Free Tier: Speech-to-Text is free for the first 60 min/month (Standard model). Translation V2 is free for the first 500K characters/month.

Deepgram

  1. Sign up at console.deepgram.com β€” you get $200 free credit on signup.
  2. Create an API key.
  3. In DilMesh, go to Settings β†’ API Integrations β†’ Deepgram and paste your key.
  4. Configure the model (Nova-3 recommended), language, and options in Settings β†’ Speech-to-Text.

Local Whisper (Offline)

  1. Go to Settings β†’ Speech-to-Text β†’ Whisper.
  2. Download a model (Tiny to Large). Recommended: Large V3 Turbo Q8 (~834MB) for best accuracy/speed balance.
  3. Select the downloaded model and start transcription.

Sherpa-ONNX (Offline)

  1. Go to Settings β†’ Speech-to-Text β†’ Sherpa-ONNX.
  2. Download a model (e.g., Omnilingual 1B for 1600+ language support, or language-specific models).
  3. Select the downloaded model as active.

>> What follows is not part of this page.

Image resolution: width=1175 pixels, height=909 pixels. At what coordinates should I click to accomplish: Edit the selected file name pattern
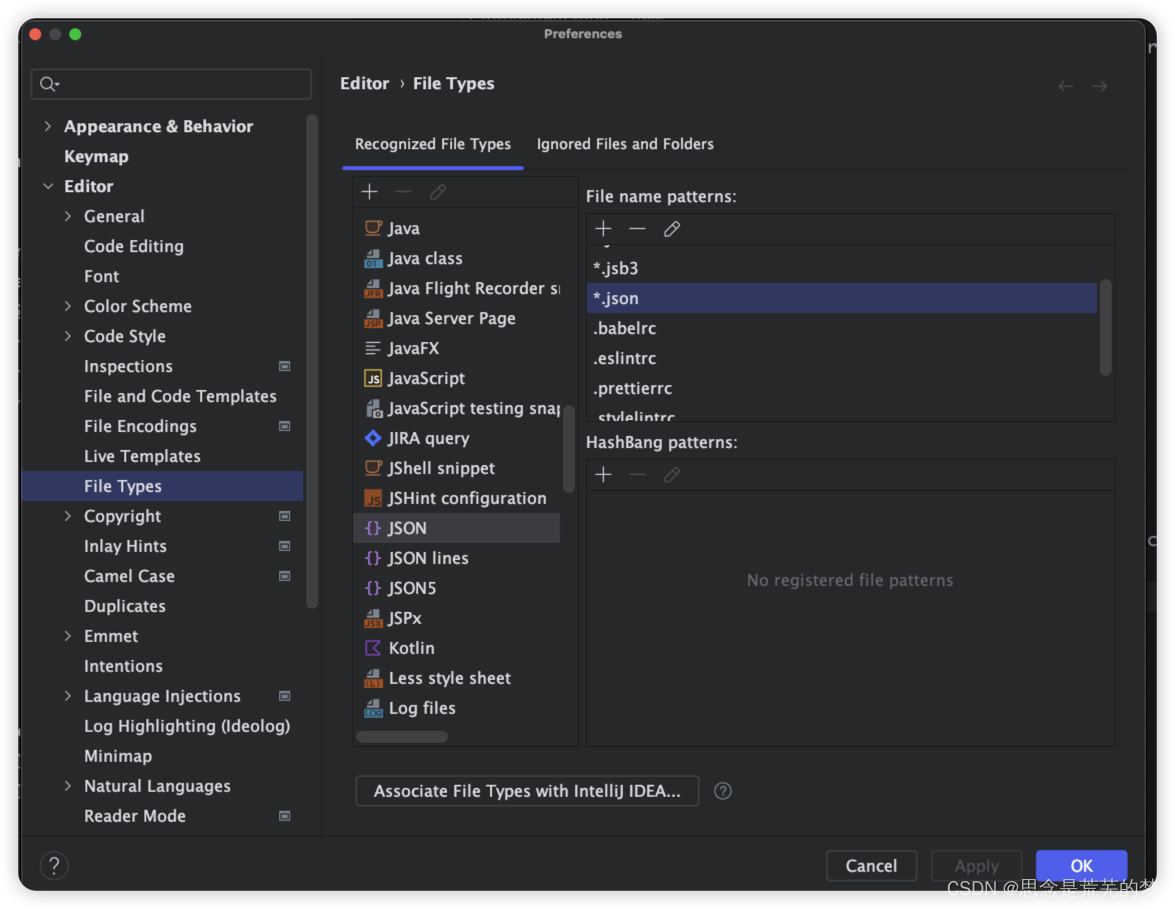coord(672,229)
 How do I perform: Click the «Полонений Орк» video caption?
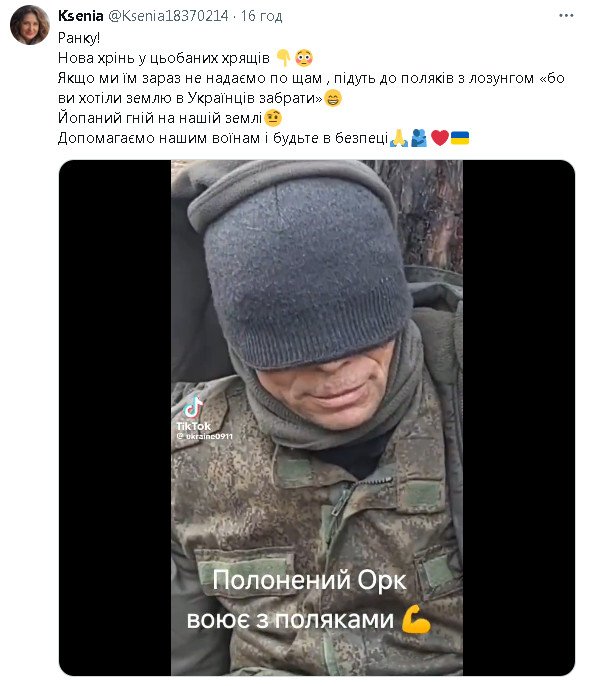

NLLB-200 Offline Translation

  1. Go to Settings β†’ Translation β†’ NLLB-200.
  2. Click Download (~800MB, one time).
  3. After download, NLLB is used automatically for all translation layers when selected.

NVIDIA Riva

  1. Set up a Riva Server (requires an NVIDIA GPU on the server side).
  2. In DilMesh, go to Settings β†’ API Integrations β†’ NVIDIA Riva.
  3. Enter your server URL (e.g., localhost:50051) and SSL settings if needed.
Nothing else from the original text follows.